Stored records

::::::::

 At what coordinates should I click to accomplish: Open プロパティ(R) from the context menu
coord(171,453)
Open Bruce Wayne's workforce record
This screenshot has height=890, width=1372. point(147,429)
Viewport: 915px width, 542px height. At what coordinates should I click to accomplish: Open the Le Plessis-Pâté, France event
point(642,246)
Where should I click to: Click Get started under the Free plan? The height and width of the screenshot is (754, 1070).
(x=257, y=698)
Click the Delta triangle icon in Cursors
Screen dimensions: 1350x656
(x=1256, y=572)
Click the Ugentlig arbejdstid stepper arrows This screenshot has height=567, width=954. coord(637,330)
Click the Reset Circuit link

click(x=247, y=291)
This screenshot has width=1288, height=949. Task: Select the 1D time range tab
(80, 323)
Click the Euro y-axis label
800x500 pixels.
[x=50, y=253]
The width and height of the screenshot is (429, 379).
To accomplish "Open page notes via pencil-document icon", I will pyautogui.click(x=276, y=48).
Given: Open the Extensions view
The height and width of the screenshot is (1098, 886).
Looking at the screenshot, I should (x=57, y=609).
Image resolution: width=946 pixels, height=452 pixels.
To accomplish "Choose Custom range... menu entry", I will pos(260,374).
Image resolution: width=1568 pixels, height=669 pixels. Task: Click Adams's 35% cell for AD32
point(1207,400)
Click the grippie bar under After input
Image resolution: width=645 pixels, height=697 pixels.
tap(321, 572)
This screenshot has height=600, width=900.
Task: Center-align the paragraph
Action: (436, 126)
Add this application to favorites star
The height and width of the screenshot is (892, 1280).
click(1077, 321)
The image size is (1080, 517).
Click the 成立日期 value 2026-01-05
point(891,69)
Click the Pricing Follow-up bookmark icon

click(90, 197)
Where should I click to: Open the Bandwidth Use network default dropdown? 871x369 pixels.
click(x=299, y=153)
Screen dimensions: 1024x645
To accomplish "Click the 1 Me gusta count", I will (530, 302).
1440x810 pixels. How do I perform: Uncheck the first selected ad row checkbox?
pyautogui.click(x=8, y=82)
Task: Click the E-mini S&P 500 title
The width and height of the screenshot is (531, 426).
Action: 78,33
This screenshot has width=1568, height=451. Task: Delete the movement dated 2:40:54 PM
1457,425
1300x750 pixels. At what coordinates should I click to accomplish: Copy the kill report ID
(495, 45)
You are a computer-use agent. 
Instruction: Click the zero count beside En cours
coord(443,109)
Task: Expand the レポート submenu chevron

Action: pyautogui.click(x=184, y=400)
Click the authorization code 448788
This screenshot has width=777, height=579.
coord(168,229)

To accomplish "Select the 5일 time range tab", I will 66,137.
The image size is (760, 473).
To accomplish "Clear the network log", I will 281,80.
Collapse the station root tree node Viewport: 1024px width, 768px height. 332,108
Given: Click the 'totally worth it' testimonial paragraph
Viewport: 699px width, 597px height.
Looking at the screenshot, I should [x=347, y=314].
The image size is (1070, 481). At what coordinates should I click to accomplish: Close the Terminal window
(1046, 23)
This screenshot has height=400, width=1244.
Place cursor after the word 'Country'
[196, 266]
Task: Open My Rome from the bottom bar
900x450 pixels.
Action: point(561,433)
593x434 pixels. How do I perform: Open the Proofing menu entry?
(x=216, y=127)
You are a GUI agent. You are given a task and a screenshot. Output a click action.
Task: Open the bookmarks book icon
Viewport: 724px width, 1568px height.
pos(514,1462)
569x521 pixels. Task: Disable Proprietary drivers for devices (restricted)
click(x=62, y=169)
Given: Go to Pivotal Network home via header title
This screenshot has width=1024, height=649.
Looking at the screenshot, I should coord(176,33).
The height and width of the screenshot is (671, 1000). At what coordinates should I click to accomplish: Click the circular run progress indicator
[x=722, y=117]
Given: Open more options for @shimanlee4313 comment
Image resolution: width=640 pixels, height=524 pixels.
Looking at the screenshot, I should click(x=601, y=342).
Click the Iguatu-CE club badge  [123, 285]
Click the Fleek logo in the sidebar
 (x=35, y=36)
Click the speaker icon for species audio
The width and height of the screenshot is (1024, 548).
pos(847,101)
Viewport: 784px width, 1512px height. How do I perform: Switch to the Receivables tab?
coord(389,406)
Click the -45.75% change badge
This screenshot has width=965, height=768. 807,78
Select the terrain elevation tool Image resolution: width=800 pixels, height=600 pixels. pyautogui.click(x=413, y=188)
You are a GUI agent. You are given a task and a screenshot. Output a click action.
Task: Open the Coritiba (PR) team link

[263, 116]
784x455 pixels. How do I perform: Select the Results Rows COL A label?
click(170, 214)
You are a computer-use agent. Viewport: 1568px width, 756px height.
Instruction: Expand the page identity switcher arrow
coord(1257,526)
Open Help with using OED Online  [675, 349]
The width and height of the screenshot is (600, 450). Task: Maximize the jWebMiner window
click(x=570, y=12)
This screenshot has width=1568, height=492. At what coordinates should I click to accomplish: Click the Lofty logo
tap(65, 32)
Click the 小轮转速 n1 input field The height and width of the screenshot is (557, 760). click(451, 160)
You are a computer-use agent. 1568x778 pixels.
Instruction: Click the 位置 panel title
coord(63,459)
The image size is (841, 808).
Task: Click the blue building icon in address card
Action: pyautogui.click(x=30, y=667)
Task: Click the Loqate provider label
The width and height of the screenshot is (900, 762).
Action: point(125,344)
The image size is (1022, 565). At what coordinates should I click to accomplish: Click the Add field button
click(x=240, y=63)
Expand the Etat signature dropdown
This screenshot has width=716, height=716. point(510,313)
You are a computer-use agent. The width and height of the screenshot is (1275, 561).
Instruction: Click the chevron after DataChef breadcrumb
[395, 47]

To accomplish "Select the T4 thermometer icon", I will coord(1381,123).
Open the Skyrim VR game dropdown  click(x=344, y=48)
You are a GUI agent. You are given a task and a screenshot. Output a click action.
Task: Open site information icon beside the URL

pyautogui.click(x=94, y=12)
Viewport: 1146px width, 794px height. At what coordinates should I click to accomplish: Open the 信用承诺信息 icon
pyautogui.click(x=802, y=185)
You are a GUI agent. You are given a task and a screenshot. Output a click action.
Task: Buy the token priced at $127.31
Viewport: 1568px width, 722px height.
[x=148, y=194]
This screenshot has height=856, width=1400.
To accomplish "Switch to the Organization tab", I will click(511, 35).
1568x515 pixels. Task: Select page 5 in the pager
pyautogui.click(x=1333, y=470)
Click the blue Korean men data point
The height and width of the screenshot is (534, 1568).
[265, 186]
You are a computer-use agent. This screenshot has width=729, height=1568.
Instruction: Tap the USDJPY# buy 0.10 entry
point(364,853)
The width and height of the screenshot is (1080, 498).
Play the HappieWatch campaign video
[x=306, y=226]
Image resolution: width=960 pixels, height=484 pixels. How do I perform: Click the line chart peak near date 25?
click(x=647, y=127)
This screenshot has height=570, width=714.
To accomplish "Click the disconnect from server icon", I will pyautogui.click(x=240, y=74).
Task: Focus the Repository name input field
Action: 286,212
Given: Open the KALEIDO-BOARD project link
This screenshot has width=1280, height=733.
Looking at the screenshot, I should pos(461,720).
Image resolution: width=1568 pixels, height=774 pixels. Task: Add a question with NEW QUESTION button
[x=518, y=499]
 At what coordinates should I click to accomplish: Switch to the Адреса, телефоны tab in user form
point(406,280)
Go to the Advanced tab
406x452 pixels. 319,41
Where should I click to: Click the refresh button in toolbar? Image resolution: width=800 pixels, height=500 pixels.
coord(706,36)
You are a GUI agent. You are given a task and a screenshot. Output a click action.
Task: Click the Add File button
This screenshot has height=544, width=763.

::::::::

- ASSIGNMENT -
Exactly as written above, copy out all the records.

- EXERCISE RESULT -
 At what coordinates should I click to accomplish: Open プロパティ(R) from the context menu
coord(171,453)
Open Bruce Wayne's workforce record
This screenshot has height=890, width=1372. point(147,429)
Viewport: 915px width, 542px height. At what coordinates should I click to accomplish: Open the Le Plessis-Pâté, France event
point(642,246)
Where should I click to: Click Get started under the Free plan? The height and width of the screenshot is (754, 1070).
(x=257, y=698)
Click the Delta triangle icon in Cursors
Screen dimensions: 1350x656
(x=1256, y=572)
Click the Ugentlig arbejdstid stepper arrows This screenshot has height=567, width=954. coord(637,330)
Click the Reset Circuit link

click(x=247, y=291)
This screenshot has width=1288, height=949. Task: Select the 1D time range tab
(80, 323)
Click the Euro y-axis label
800x500 pixels.
[x=50, y=253]
The width and height of the screenshot is (429, 379).
To accomplish "Open page notes via pencil-document icon", I will pyautogui.click(x=276, y=48).
Given: Open the Extensions view
The height and width of the screenshot is (1098, 886).
Looking at the screenshot, I should (x=57, y=609).
Image resolution: width=946 pixels, height=452 pixels.
To accomplish "Choose Custom range... menu entry", I will pos(260,374).
Image resolution: width=1568 pixels, height=669 pixels. Task: Click Adams's 35% cell for AD32
point(1207,400)
Click the grippie bar under After input
Image resolution: width=645 pixels, height=697 pixels.
tap(321, 572)
This screenshot has height=600, width=900.
Task: Center-align the paragraph
Action: (436, 126)
Add this application to favorites star
The height and width of the screenshot is (892, 1280).
click(1077, 321)
The image size is (1080, 517).
Click the 成立日期 value 2026-01-05
point(891,69)
Click the Pricing Follow-up bookmark icon

click(90, 197)
Where should I click to: Open the Bandwidth Use network default dropdown? 871x369 pixels.
click(x=299, y=153)
Screen dimensions: 1024x645
To accomplish "Click the 1 Me gusta count", I will (530, 302).
1440x810 pixels. How do I perform: Uncheck the first selected ad row checkbox?
pyautogui.click(x=8, y=82)
Task: Click the E-mini S&P 500 title
The width and height of the screenshot is (531, 426).
Action: 78,33
This screenshot has width=1568, height=451. Task: Delete the movement dated 2:40:54 PM
1457,425
1300x750 pixels. At what coordinates should I click to accomplish: Copy the kill report ID
(495, 45)
You are a computer-use agent. 
Instruction: Click the zero count beside En cours
coord(443,109)
Task: Expand the レポート submenu chevron

Action: pyautogui.click(x=184, y=400)
Click the authorization code 448788
This screenshot has width=777, height=579.
coord(168,229)

To accomplish "Select the 5일 time range tab", I will 66,137.
The image size is (760, 473).
To accomplish "Clear the network log", I will 281,80.
Collapse the station root tree node Viewport: 1024px width, 768px height. 332,108
Given: Click the 'totally worth it' testimonial paragraph
Viewport: 699px width, 597px height.
Looking at the screenshot, I should [x=347, y=314].
The image size is (1070, 481). At what coordinates should I click to accomplish: Close the Terminal window
(1046, 23)
This screenshot has height=400, width=1244.
Place cursor after the word 'Country'
[196, 266]
Task: Open My Rome from the bottom bar
900x450 pixels.
Action: point(561,433)
593x434 pixels. How do I perform: Open the Proofing menu entry?
(x=216, y=127)
You are a GUI agent. You are given a task and a screenshot. Output a click action.
Task: Open the bookmarks book icon
Viewport: 724px width, 1568px height.
pos(514,1462)
569x521 pixels. Task: Disable Proprietary drivers for devices (restricted)
click(x=62, y=169)
Given: Go to Pivotal Network home via header title
This screenshot has width=1024, height=649.
Looking at the screenshot, I should coord(176,33).
The height and width of the screenshot is (671, 1000). At what coordinates should I click to accomplish: Click the circular run progress indicator
[x=722, y=117]
Given: Open more options for @shimanlee4313 comment
Image resolution: width=640 pixels, height=524 pixels.
Looking at the screenshot, I should click(x=601, y=342).
Click the Iguatu-CE club badge  [123, 285]
Click the Fleek logo in the sidebar
 (x=35, y=36)
Click the speaker icon for species audio
The width and height of the screenshot is (1024, 548).
pos(847,101)
Viewport: 784px width, 1512px height. How do I perform: Switch to the Receivables tab?
coord(389,406)
Click the -45.75% change badge
This screenshot has width=965, height=768. 807,78
Select the terrain elevation tool Image resolution: width=800 pixels, height=600 pixels. pyautogui.click(x=413, y=188)
You are a GUI agent. You are given a task and a screenshot. Output a click action.
Task: Open the Coritiba (PR) team link

[263, 116]
784x455 pixels. How do I perform: Select the Results Rows COL A label?
click(170, 214)
You are a computer-use agent. Viewport: 1568px width, 756px height.
Instruction: Expand the page identity switcher arrow
coord(1257,526)
Open Help with using OED Online  [675, 349]
The width and height of the screenshot is (600, 450). Task: Maximize the jWebMiner window
click(x=570, y=12)
This screenshot has width=1568, height=492. At what coordinates should I click to accomplish: Click the Lofty logo
tap(65, 32)
Click the 小轮转速 n1 input field The height and width of the screenshot is (557, 760). click(451, 160)
You are a computer-use agent. 1568x778 pixels.
Instruction: Click the 位置 panel title
coord(63,459)
The image size is (841, 808).
Task: Click the blue building icon in address card
Action: pyautogui.click(x=30, y=667)
Task: Click the Loqate provider label
The width and height of the screenshot is (900, 762).
Action: point(125,344)
The image size is (1022, 565). At what coordinates should I click to accomplish: Click the Add field button
click(x=240, y=63)
Expand the Etat signature dropdown
This screenshot has width=716, height=716. point(510,313)
You are a computer-use agent. The width and height of the screenshot is (1275, 561).
Instruction: Click the chevron after DataChef breadcrumb
[395, 47]

To accomplish "Select the T4 thermometer icon", I will coord(1381,123).
Open the Skyrim VR game dropdown  click(x=344, y=48)
You are a GUI agent. You are given a task and a screenshot. Output a click action.
Task: Open site information icon beside the URL

pyautogui.click(x=94, y=12)
Viewport: 1146px width, 794px height. At what coordinates should I click to accomplish: Open the 信用承诺信息 icon
pyautogui.click(x=802, y=185)
You are a GUI agent. You are given a task and a screenshot. Output a click action.
Task: Buy the token priced at $127.31
Viewport: 1568px width, 722px height.
[x=148, y=194]
This screenshot has height=856, width=1400.
To accomplish "Switch to the Organization tab", I will click(511, 35).
1568x515 pixels. Task: Select page 5 in the pager
pyautogui.click(x=1333, y=470)
Click the blue Korean men data point
The height and width of the screenshot is (534, 1568).
[265, 186]
You are a computer-use agent. This screenshot has width=729, height=1568.
Instruction: Tap the USDJPY# buy 0.10 entry
point(364,853)
The width and height of the screenshot is (1080, 498).
Play the HappieWatch campaign video
[x=306, y=226]
Image resolution: width=960 pixels, height=484 pixels. How do I perform: Click the line chart peak near date 25?
click(x=647, y=127)
This screenshot has height=570, width=714.
To accomplish "Click the disconnect from server icon", I will pyautogui.click(x=240, y=74).
Task: Focus the Repository name input field
Action: 286,212
Given: Open the KALEIDO-BOARD project link
This screenshot has width=1280, height=733.
Looking at the screenshot, I should pos(461,720).
Image resolution: width=1568 pixels, height=774 pixels. Task: Add a question with NEW QUESTION button
[x=518, y=499]
 At what coordinates should I click to accomplish: Switch to the Адреса, телефоны tab in user form
point(406,280)
Go to the Advanced tab
406x452 pixels. 319,41
Where should I click to: Click the refresh button in toolbar? Image resolution: width=800 pixels, height=500 pixels.
coord(706,36)
You are a GUI agent. You are given a task and a screenshot. Output a click action.
Task: Click the Add File button
This screenshot has height=544, width=763.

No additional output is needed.